### [About this exercise]
In the calculus solution below, what expanded polynomial replaces the product (t + 2)(t + 6) before differentiating?

### [Document text]
Answer:
[tex]y' = [t^{(t+2)\cdot (t + 6)}]\cdot \left[(2\cdot t + 8)\cdot \ln t + \frac{t^{2}+8\cdot t + 12}{t} \right][/tex]
Step-by-step explanation:
The function is:
[tex]y = t^{(t+2)\cdot (t+6)}[/tex]
By using natural logarithmics and algebraic handling on both sides:
[tex]\ln y = (t+2)\cdot (t+ 6)\cdot \ln t[/tex]
[tex]\ln y = (t^{2}+8\cdot t + 12)\cdot \ln t[/tex]
The logarithmic differentiation is:
[tex]\frac{1}{y}\cdot y' = (2\cdot t + 8)\cdot \ln t + \frac{t^{2}+8\cdot t + 12}{t}[/tex]
[tex]y' = y\cdot \left[(2\cdot t + 8)\cdot \ln t + \frac{t^{2}+8\cdot t + 12}{t} \right][/tex]
[tex]y' = [t^{(t+2)\cdot (t + 6)}]\cdot \left[(2\cdot t + 8)\cdot \ln t + \frac{t^{2}+8\cdot t + 12}{t} \right][/tex]

### [Exercise data]
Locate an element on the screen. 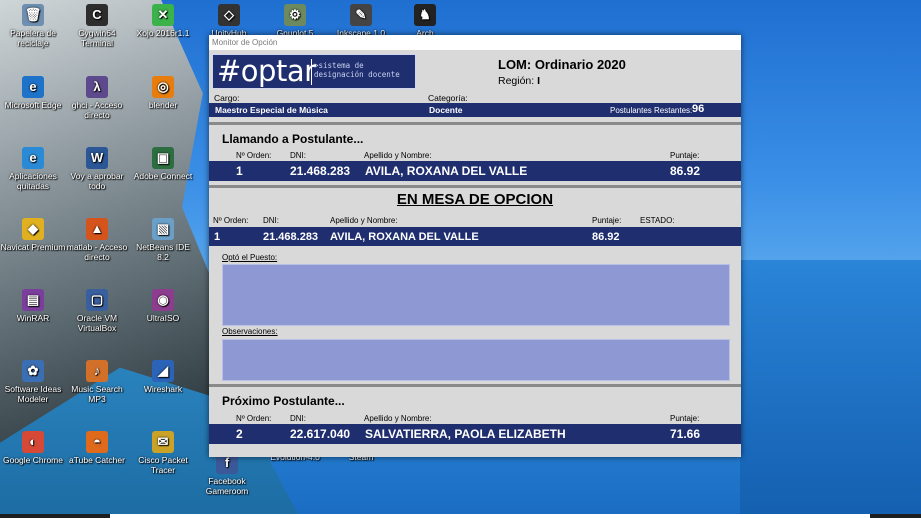 Image resolution: width=921 pixels, height=518 pixels. app-icon: W is located at coordinates (97, 158).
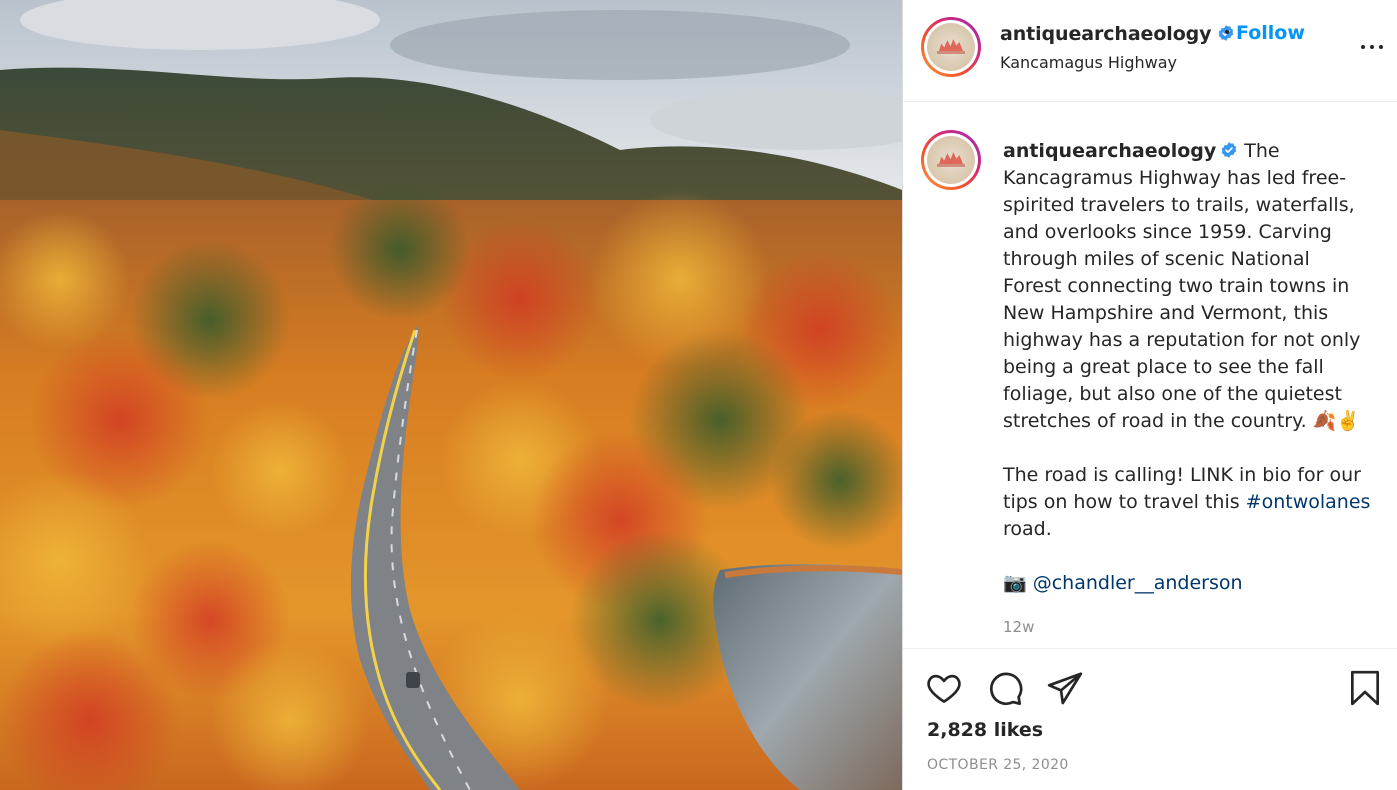  Describe the element at coordinates (1065, 688) in the screenshot. I see `share-icon` at that location.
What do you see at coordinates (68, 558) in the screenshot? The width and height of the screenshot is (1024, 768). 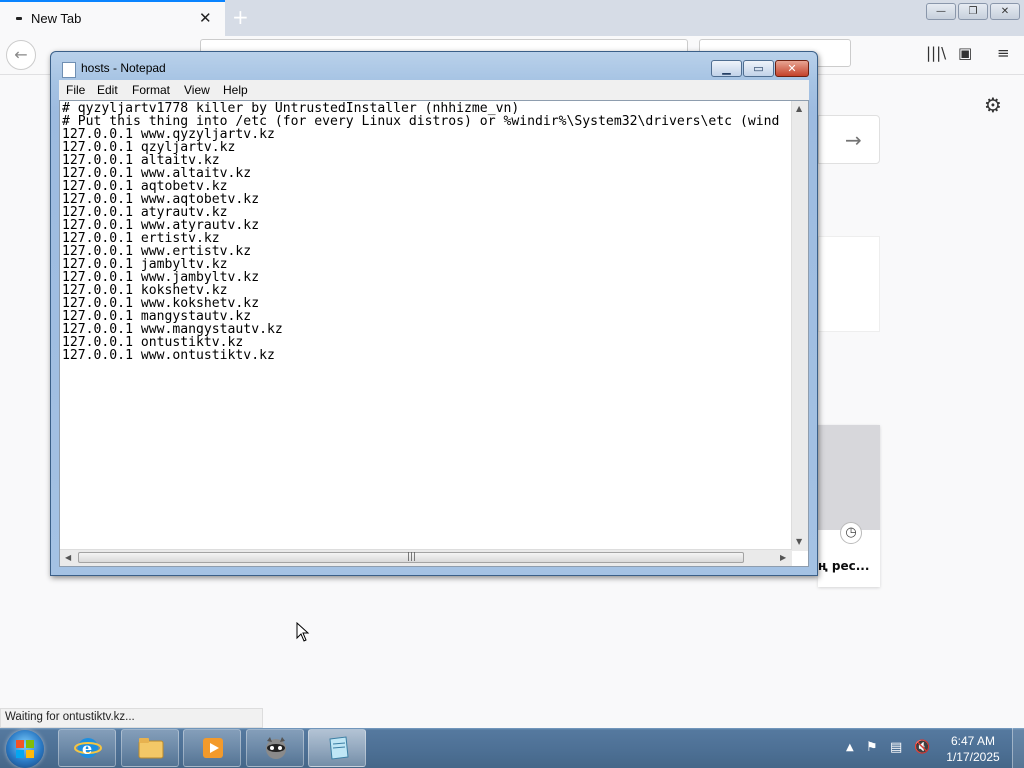 I see `scroll-left-icon: ◀` at bounding box center [68, 558].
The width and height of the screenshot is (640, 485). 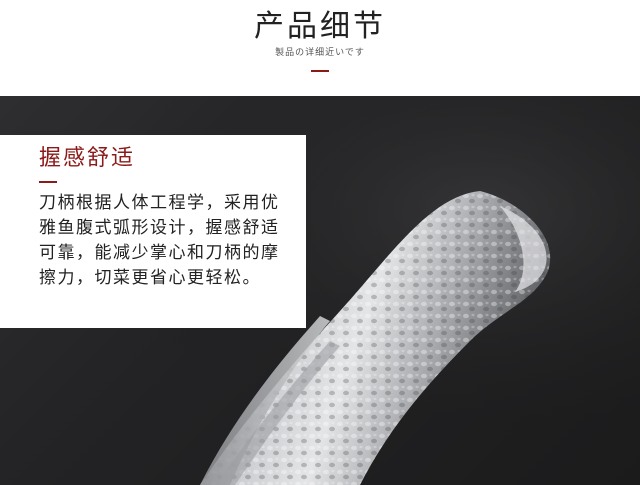 I want to click on description-line: 雅鱼腹式弧形设计，握感舒适, so click(x=160, y=228).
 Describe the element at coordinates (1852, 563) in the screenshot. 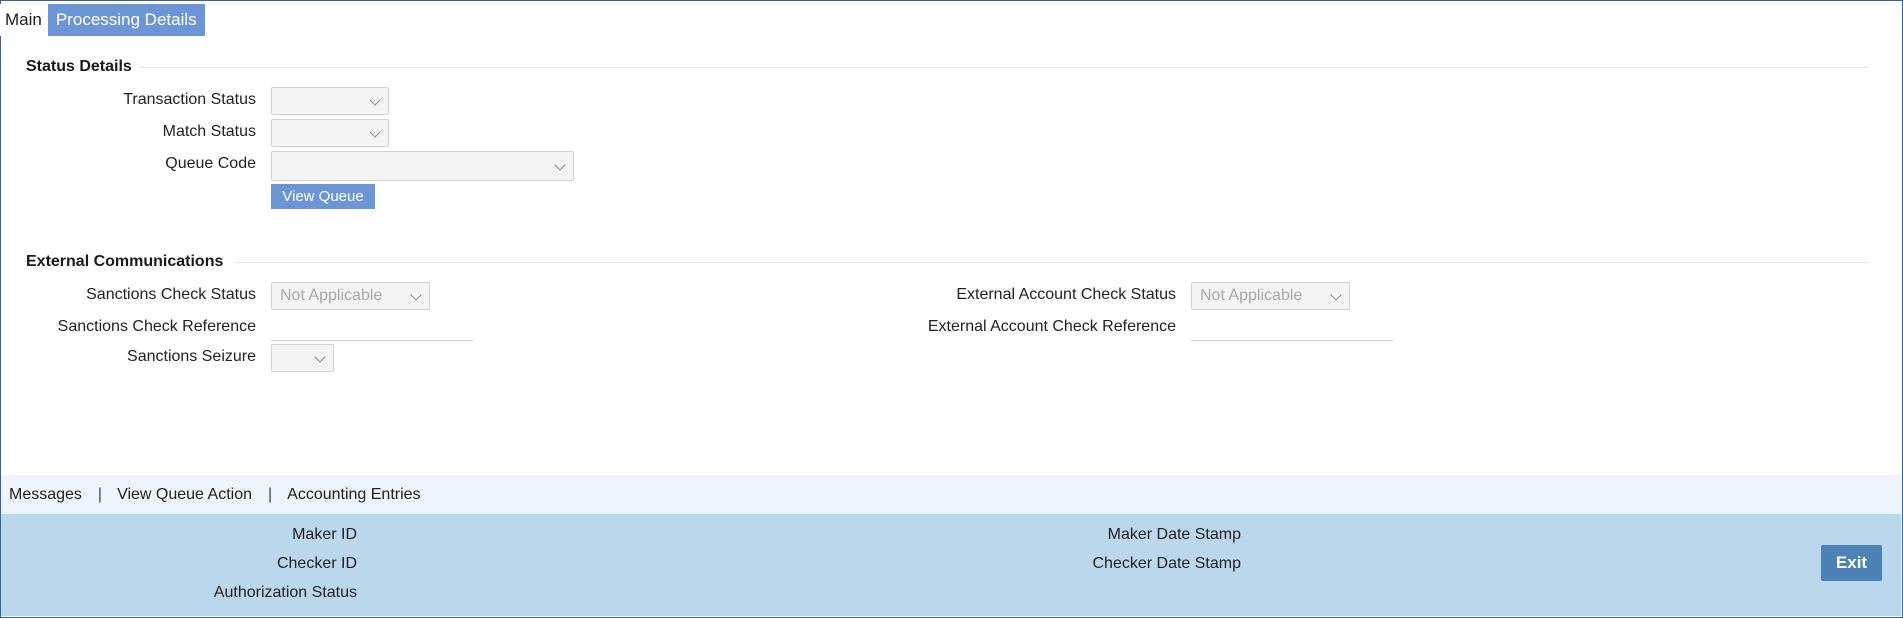

I see `exit-button: Exit` at that location.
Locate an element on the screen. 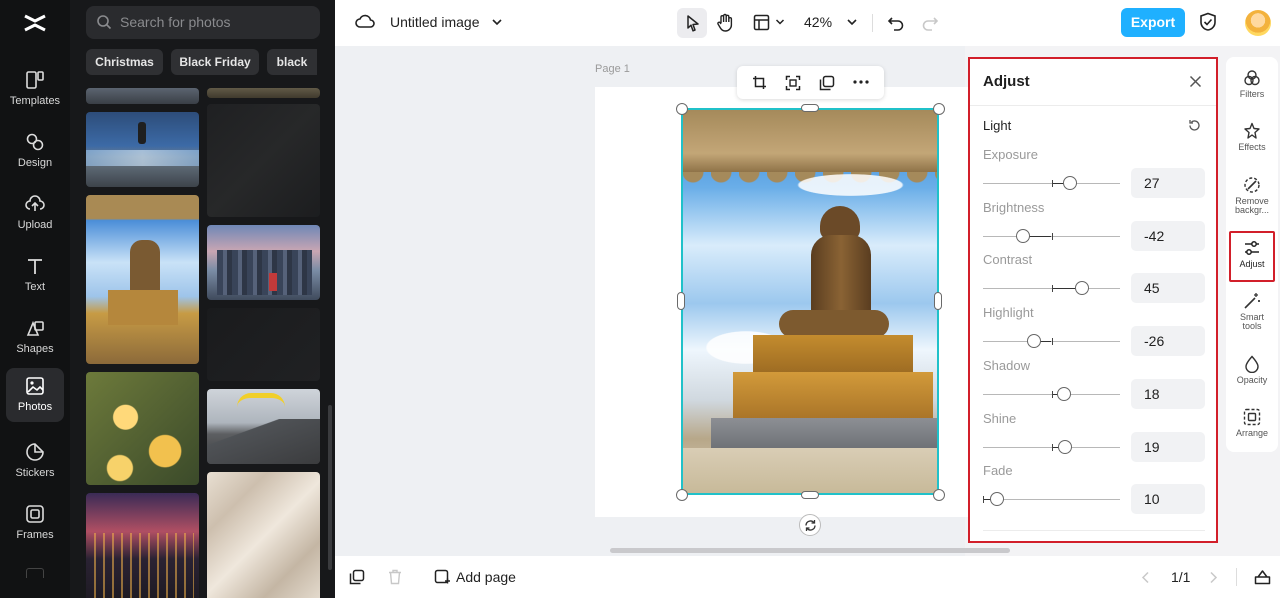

### [Final answer]
t² + 8t + 12